Who was in the right here?
Neither of them
Cohle probably shouldn't have just appear at Marty's house uninvited.
>Marty, I just came to cum in your wife
>>71788094
Mowing another dude's lawn is kinda weird. Why did Cohle need to borrow the lawnmower anyway? We saw Rust lived in a little shitshack that would've had some landlord to do maintenance. Maybe Rust was fixing up a baseball diamond for some kids? Baseball has four bases if you count home, but five bases if you count that thing at the pitcher's mound. Five, just like the five dudes in that picture and the five little beercan dudes that Rust makes while he's being interviewed. I think the real tension in this scene comes from the fact that Marty is basically telling Rust he knows that Rust is the Yellow King, but to stay away from his family. To not 'mow his lawn' and initiate his daughters into his weird sex cult.
>>71788133
He was just there to return something, and he did the lawn as a favor.
The only reason Marty was rustled was because of his own infidelity made him paranoid.
What'd he mean by this?
>>71788094
"alright alright" was merely performing an act of generosity. Wood overreacted because of his insecurities.
>>71789201
No.
>you know, I cleaned up, but maybe I didn't change. Not the way I needed to.
Bravo, Pizzaman
>>71788325
Based Pizza
>>71788094
Marty was right on both the material and metaphysical level; Marty liked mowing his own lawn, despite his own character flaws leading him to neglect his mannerly responsibilities from time to time. At the same time, he was profoundly uncomfortable with the personal connection Rust had been developing with his wife, as this echoed the neglect he had shown in his ethereal responsibility to maintain that connection on a deeper level than any other human being.

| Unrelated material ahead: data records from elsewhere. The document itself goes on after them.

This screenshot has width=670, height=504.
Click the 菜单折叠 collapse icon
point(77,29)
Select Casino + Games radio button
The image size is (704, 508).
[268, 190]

In a way, the lawn represented Carcosa; a dead land whose exploration spells certain doom to those who seek it. Rust was the Yellow King and the lawnmower his tool; he was the prophet and engineer of the bridge between the shroud of ignorance in which Marty had draped himself and the ominous fear growing in the back of his mind in much the same manner as grass.
It's no coincidence that the first two times we are introduced to Errol Childress, he is keeping the grounds at which he hunts. In a way, Childress's lawn represents Carcosa; the gardens he keeps are the hidden path to nirvana he maintains whereby humans are able to unbound themselves from the shackles of consciousness. Childress is the Yellow King and the lawnmower his tool; he erases the ignorance of his victims by forcing them to confront the ominous murmur in death beating in the back of their minds growing ever louder with every heartbeat.
Everyone involved was in the wrong. Cohle was doing it as a weird passive aggressive display of power, Maggie invited Cohle in because she knew it would make Marty mad and wanted to delay Rust long enough to ensure he would be there when Marty got home, and Marty overreacted because his philandering made him paranoid.